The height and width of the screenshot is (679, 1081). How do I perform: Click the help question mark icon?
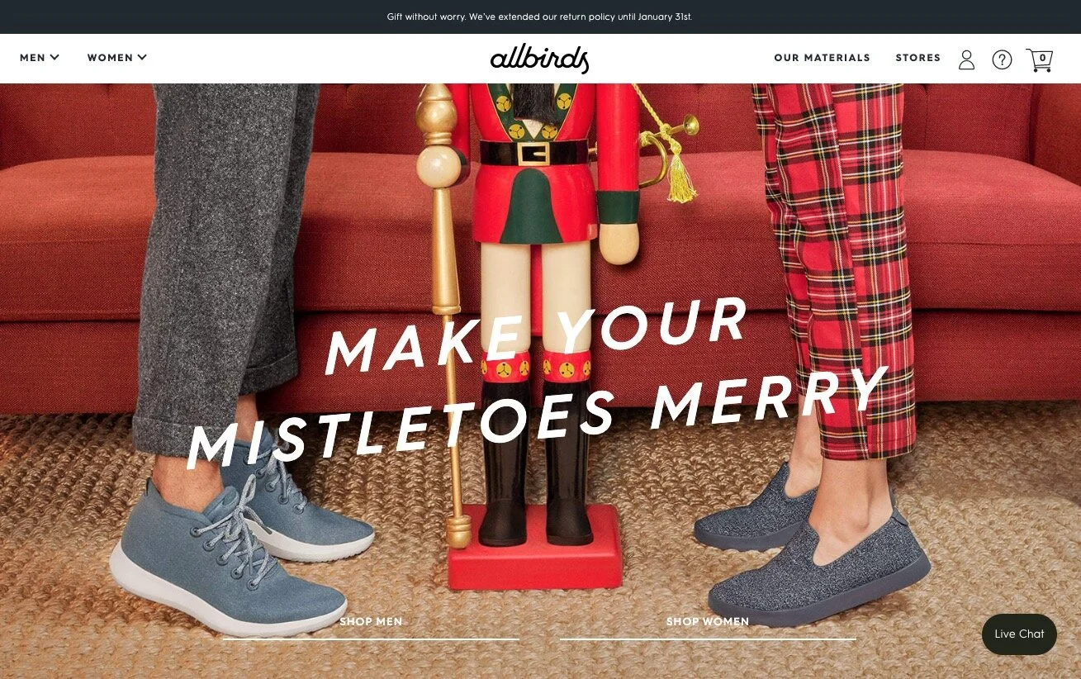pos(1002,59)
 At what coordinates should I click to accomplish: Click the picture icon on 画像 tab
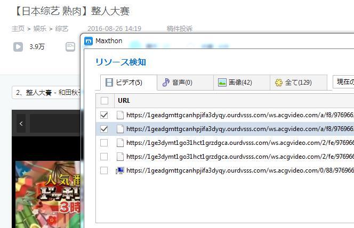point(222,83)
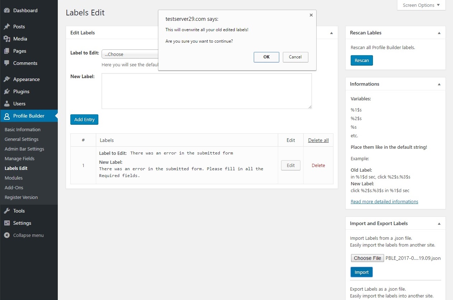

--

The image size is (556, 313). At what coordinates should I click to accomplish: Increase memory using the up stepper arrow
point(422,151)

---

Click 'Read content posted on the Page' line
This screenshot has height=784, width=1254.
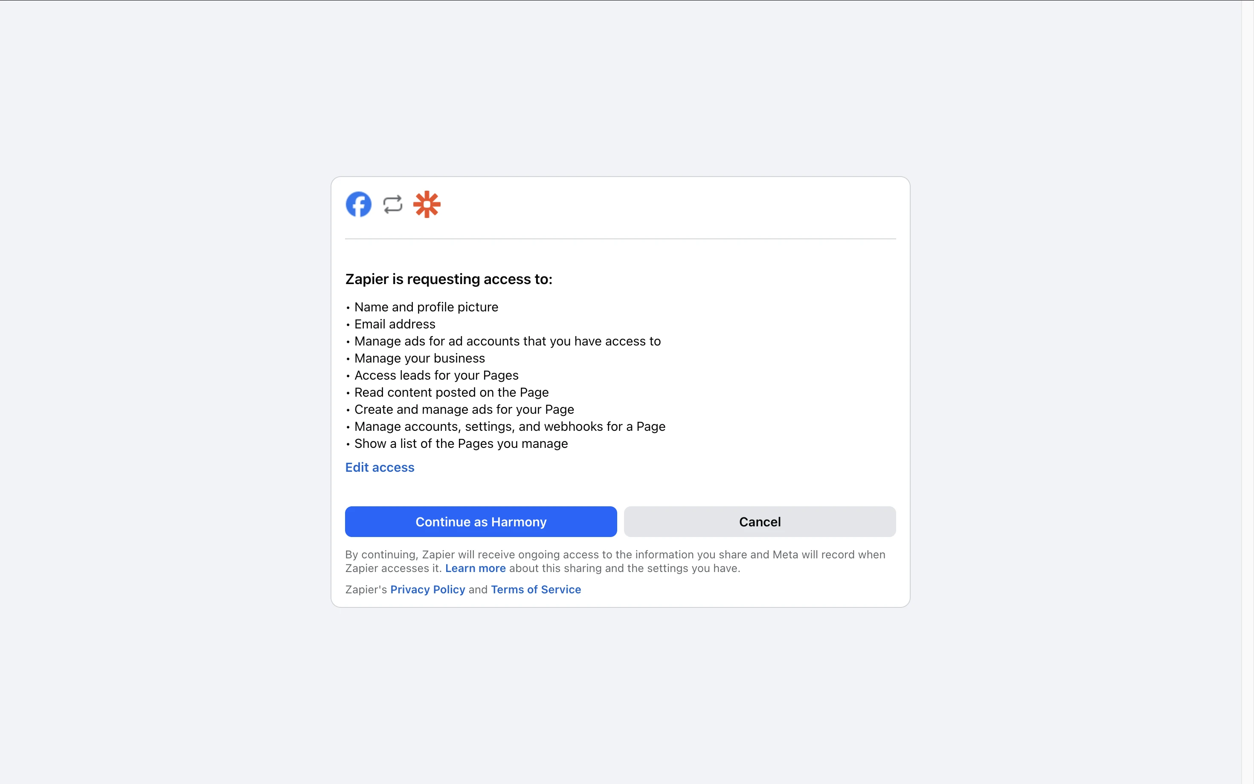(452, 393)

### Aim
Rewrite only the lines starting at the one containing "The height and" and ending at the one containing "point(222,83)", switching "icon" to "button" and keeping everything else the same. Leave the pictures out.

### Exercise output
The height and width of the screenshot is (679, 1081). How do I perform: Click the help question mark button?
pos(1002,59)
 At what coordinates should I click to accomplish: Click the picture button on 画像 tab
point(222,83)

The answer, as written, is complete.